• [Given exercise]: Reproduce verbatim the lines of the listing below, from the line containing "Image resolution: width=952" to the line containing "Click Convertir en Factura de Venta button".

• [Supplied material]:
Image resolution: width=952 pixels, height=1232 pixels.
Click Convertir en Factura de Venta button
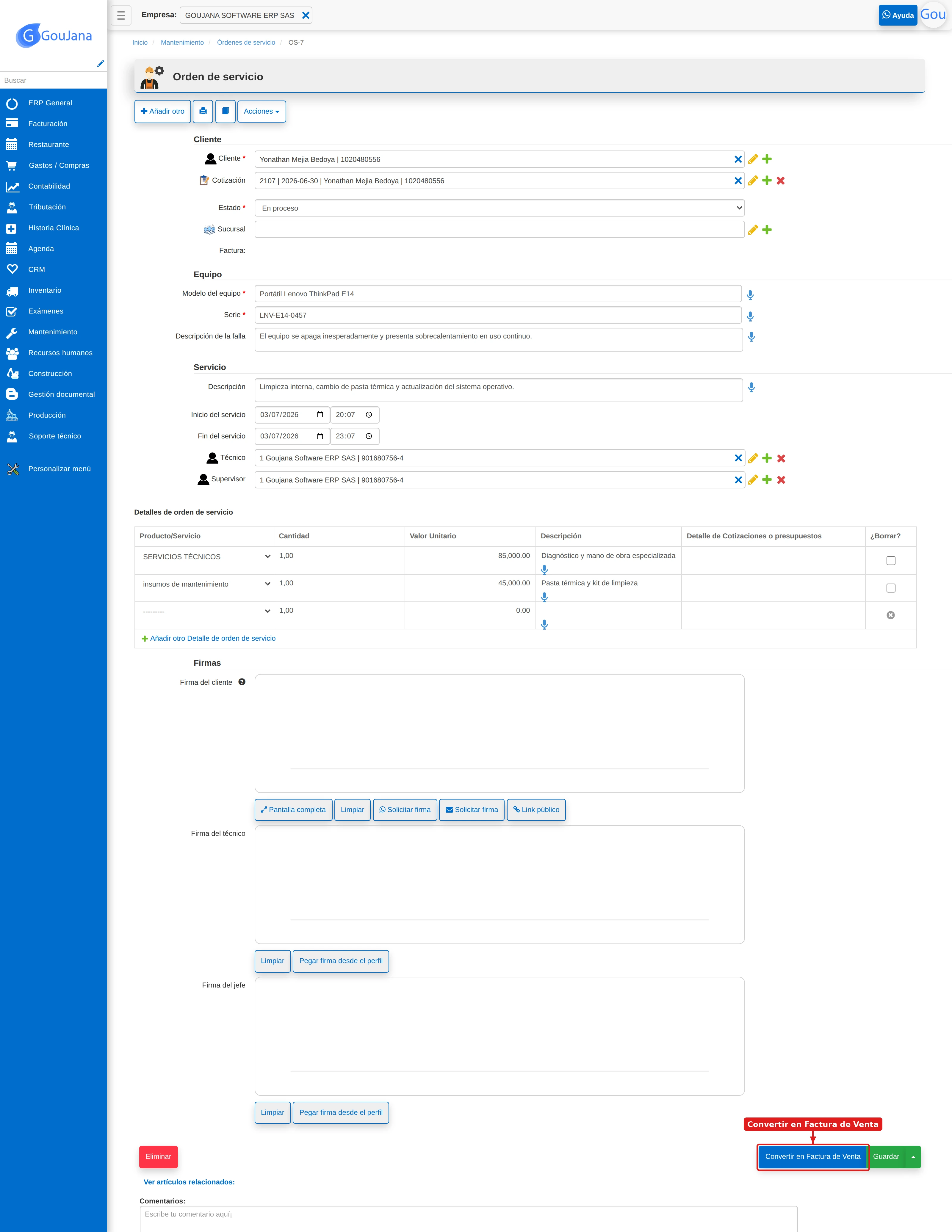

--

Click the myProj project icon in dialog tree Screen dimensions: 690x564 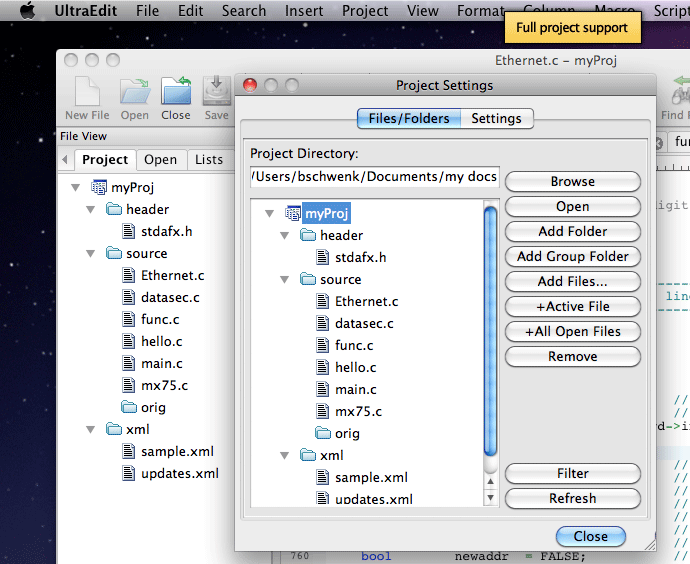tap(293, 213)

--

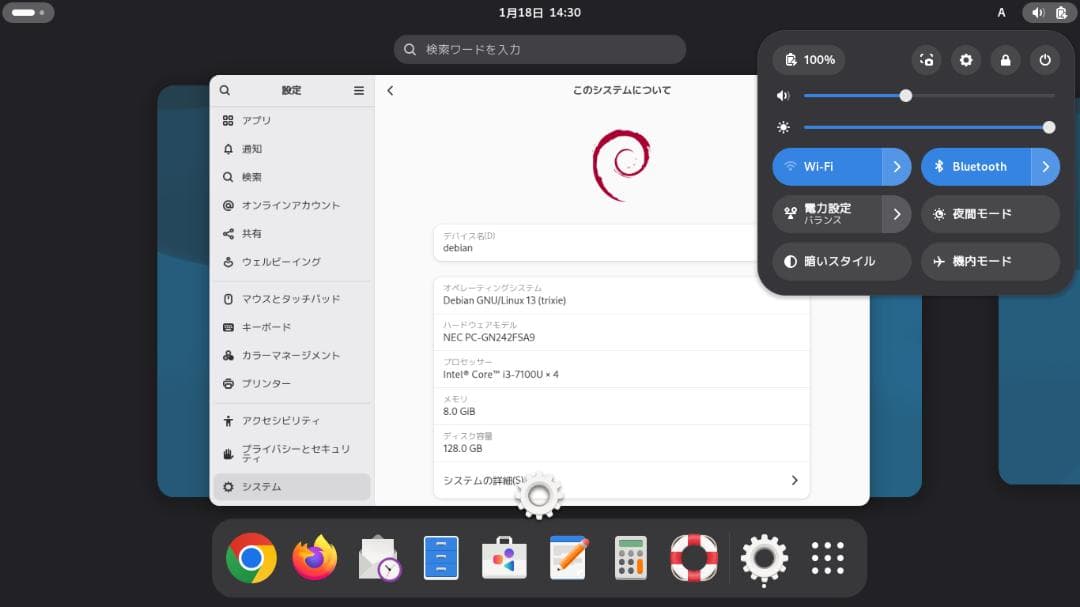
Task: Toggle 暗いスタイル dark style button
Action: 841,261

• [Result for this task]:
Image resolution: width=952 pixels, height=1232 pixels.
Click Convertir en Factura de Venta button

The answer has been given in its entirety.